EpistasisLab / pmlb

PMLB: A large, curated repository of benchmark datasets for evaluating supervised machine learning algorithms.
https://epistasislab.github.io/pmlb/
MIT License
805 stars 135 forks source link

Questions about parity5_plus_5 #179

Open amueller opened 1 year ago

amueller commented 1 year ago

Would it be possible to get a description of the parity5_plus_5 dataset? There's several things that are confusing about it for me. First, there are some duplicate rows, which seems odd. The rows count from 0 to 1023 in binary, and there are 1124 rows in the dataset, meaning there are 100 duplicate rows.

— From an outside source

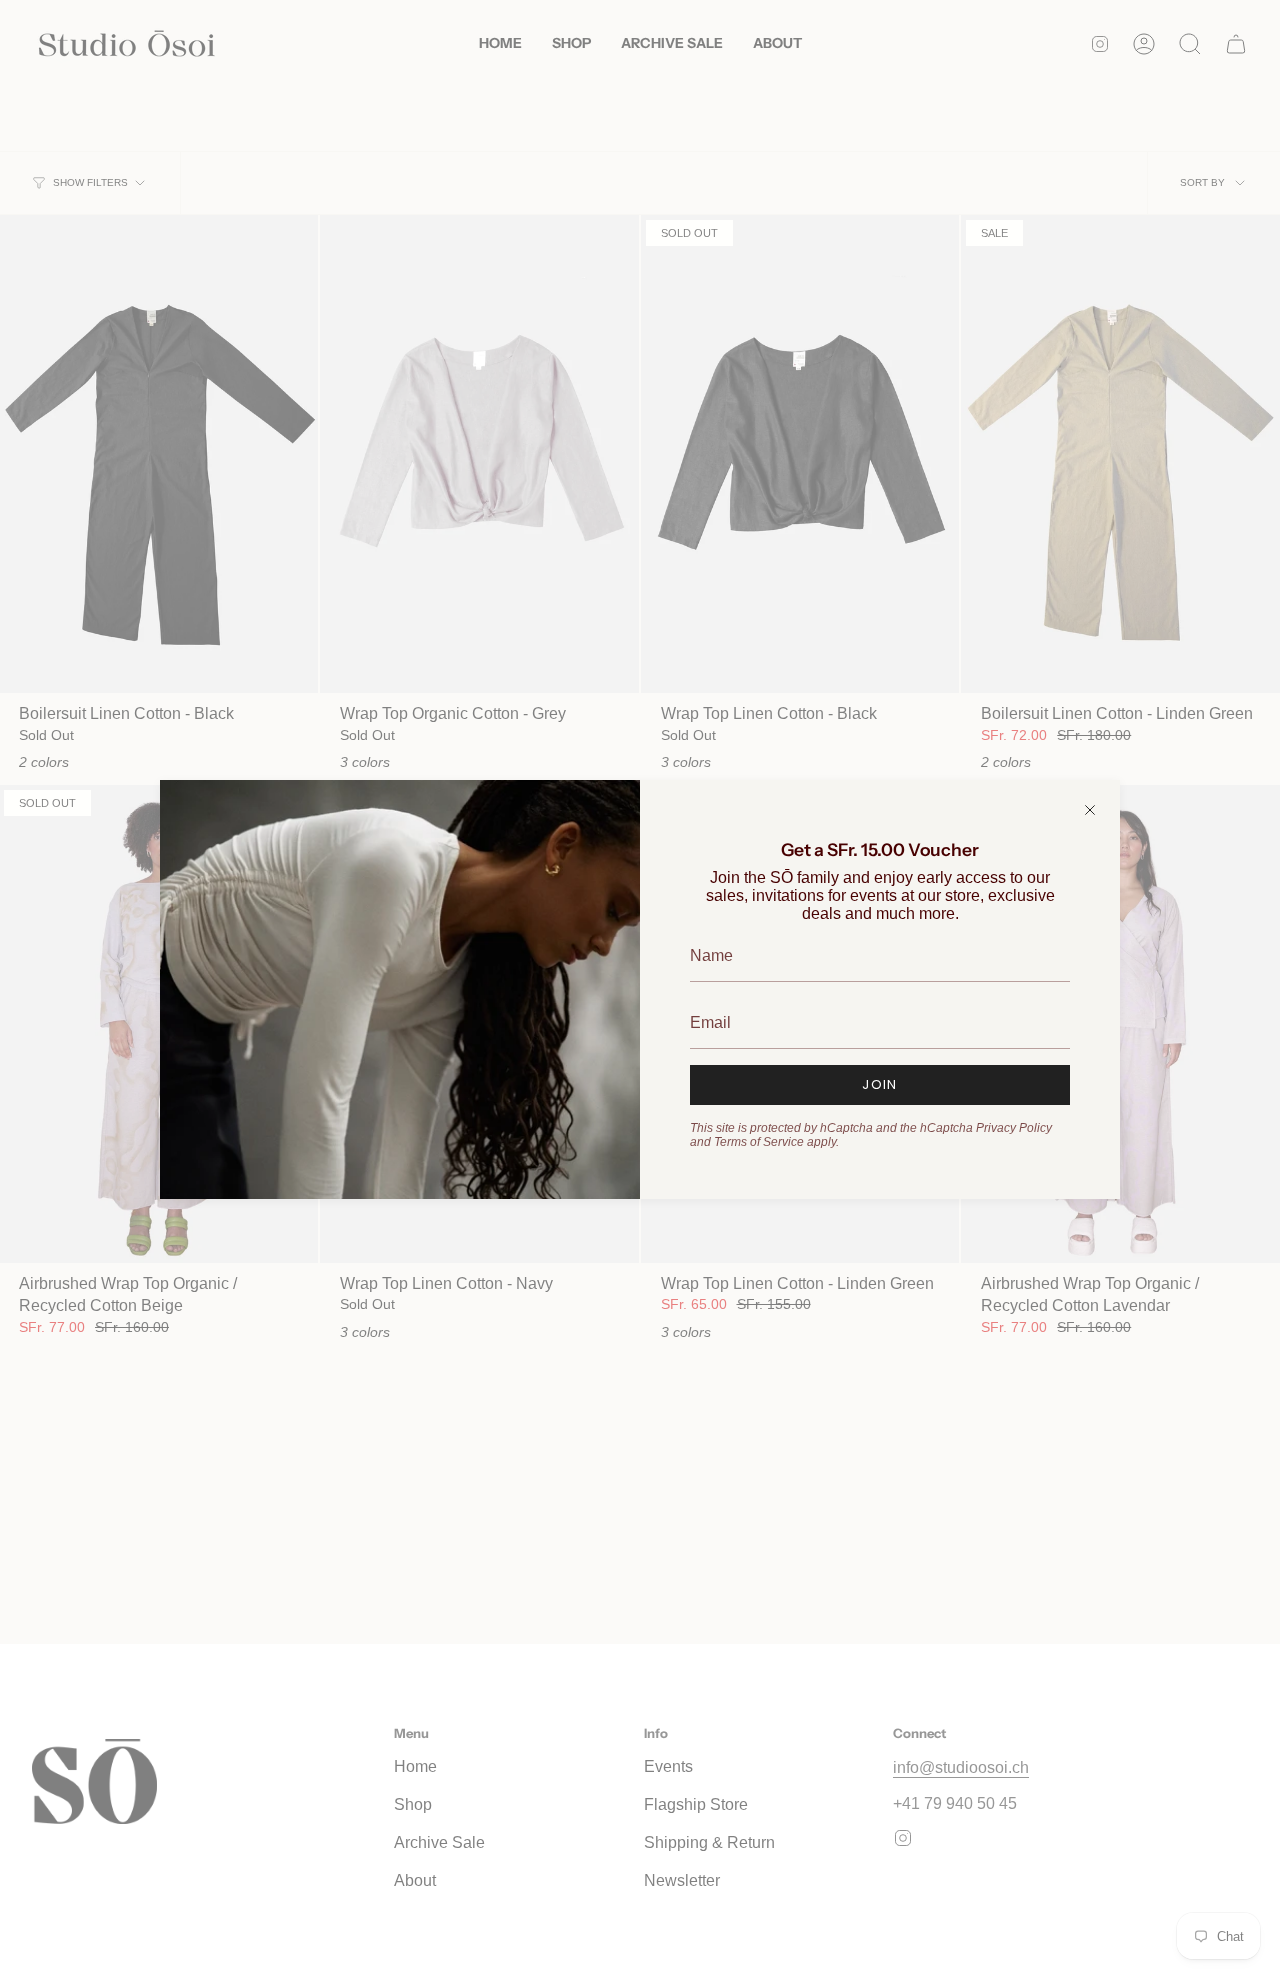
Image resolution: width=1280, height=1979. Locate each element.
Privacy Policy (1014, 1128)
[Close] (1090, 810)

Also, I'm not sure I understand the name of the dataset. The equation for the class label seems to be

data['class'] == data[['Bit_2', 'Bit_3', 'Bit_4', 'Bit_6', 'Bit_8']].sum(axis=1) % 2

but I'm not sure what the intuition behind this is or how it relates to the name. I assume there's some simple binary formula behind this, but I don't immediately see it. Or is it just referring to the fact that the other five bits don't influence the outcome?

lacava commented 1 year ago

@ryanurbs do you happen to know the equation for this dataset?

amueller commented 1 year ago

I think the explanation is actually just that there's a subset of 5 bits whose parity is computed and the other bits are ignored. but I'm still confused by the duplication of some rows.

ryanurbs commented 1 year ago

@lacava @amueller I'm looking into getting a definitive answer to your question. We received this dataset from a colleague.

ryanurbs commented 1 year ago

@lacava @amueller I found a published description of the parity5+5 problem here: https://sci2s.ugr.es/keel/pdf/algorithm/congreso/liu-3.pdf

You are indeed correct that only 5 of the features are relevant (Bits 2,3,4,6,8) and the other 5 are randomly generated. The underlying predictive pattern in this dataset is that if there are an even number of zeros across those features, then the outcome is 1, otherwise 0. I'm not sure why there are extra redundant rows in this dataset, as there should be 1024 unique rows as described in the above paper as well. I'm not certain of the exact origins of this particular dataset so it might not be possible to track down where the extra rows came from, but you might just remove the redundant rows depending on what experiment you are looking to run. The name parity5+5 comes from the fact that this dataset is basically the original parity5 problem with 5 irrelevant features added to it.

amueller commented 1 year ago

@ryanurbs thank you for the explanation. Interesting to know that the published version only has 1024 rows, so this might have been some processing mix-up along the way. Feel free to close. I was asking for openml.org where we might decide to drop the duplicate rows in a new version of the dataset.